[REQUIREMENT A] In the tournament report below, why did the writer decide to remove all of the Shock effects from the Wolf Run deck? Answer in one to three sentences.
[REQUIREMENT B] Pick up the Magic tournament report below where it stops and continue it.

[TEXT TO READ]
- - - - - - -

Overall, the tournament was run very well and good times were had by all. It was a fun event, but I missed Day 2 by a match and didn't win anything. I played W/U/r Stoneblade in Legacy and went 3–1. I chose to play Wolf Run Ramp in Standard, but my 2–2 performance made me miss out on Day 2.

I've been playing Wolf Run in Standard ever since it won the World Championships in mid-November. At first, I played Jun’ya Iyanaga's list card for card, but then I started tweaking it to be better suited for the metagame. Here's the list that won Worlds:

This list was perfect for the World Championships because it crushes all of the aggro decks. The most popular decks at Worlds were G/W Tokens and mono-Red, and this Wolf Run list is excellent against both of those. The deck struggles against the various control decks in the format, and this deck doesn't have a good plan for the mirror. I expected more control decks at the SCG Invitational, and I knew that Wolf Run would also be popular since it just won Worlds, so I would need something to give me an edge those matchups.

The first thing that had to go was all of the Shock effects. Five is just way too many. They are bad against control and the mirror, and with five, you will just draw too many at the wrong times.

- - - - - - -

[SOURCE DATA]
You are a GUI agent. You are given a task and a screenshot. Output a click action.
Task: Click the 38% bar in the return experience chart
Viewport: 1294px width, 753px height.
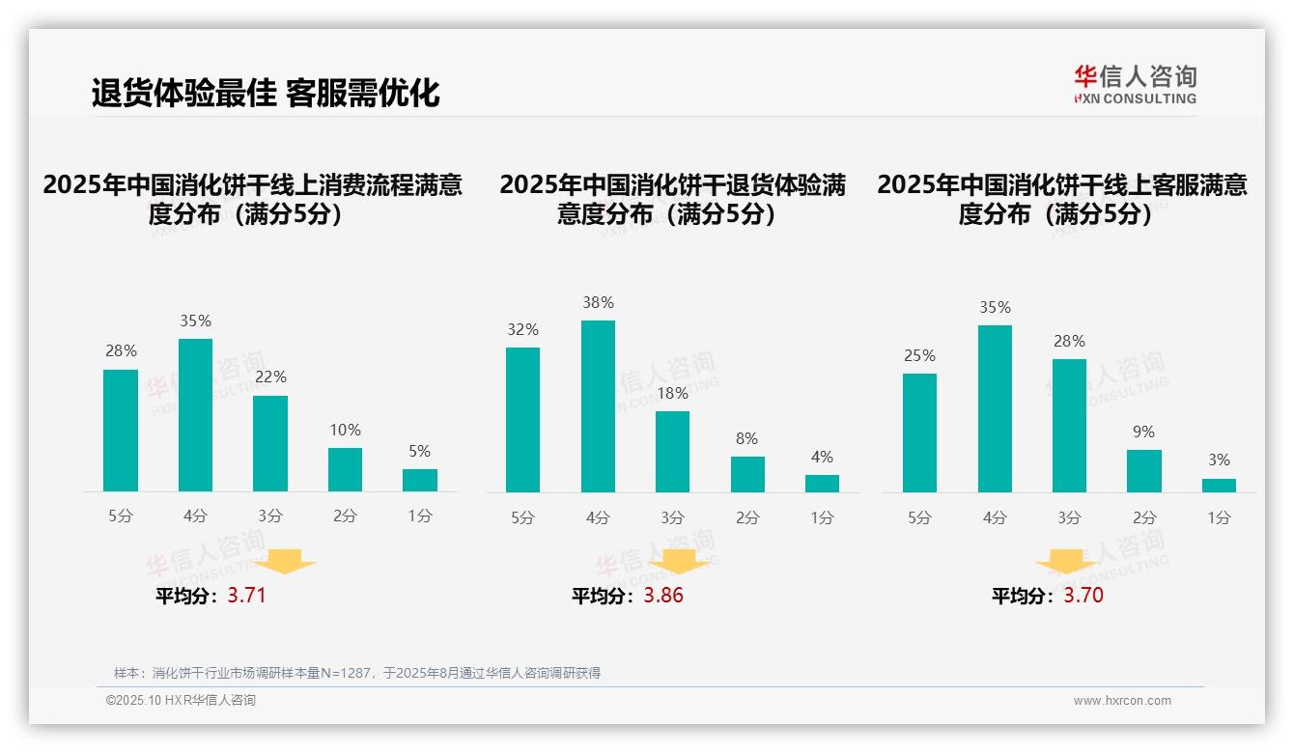(x=598, y=406)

- - - - - - -

[EXERCISE ANSWER A] The writer considered five Shock effects far too many. They perform poorly against control decks and in the mirror match, and with five in the deck they get drawn too often at the wrong times.

[EXERCISE ANSWER B]
Next, we need to add cards to help our problem matchups. I started by adding some Garruks to the deck, because control decks usually have a hard time dealing with him.

Next, I chose to splash Black for Memoricide because it removed problem cards such as Titans and counterspells. I figured it was the perfect card against both control and the mirror.

Since I was splashing Black anyway, I added Olivia Voldaren to the main deck. She is great against the mirror because she steals the opponent’s threats, and she's fine against aggro as well. She is a bit mana-intensive, but if you are able to untap with her, you should be able to either remove or steal any creature on the board.

I also ran Doom Blade in the sideboard. It's a cheap way to remove Titans from the board, and Devil's Play is way too mana-intensive for that job.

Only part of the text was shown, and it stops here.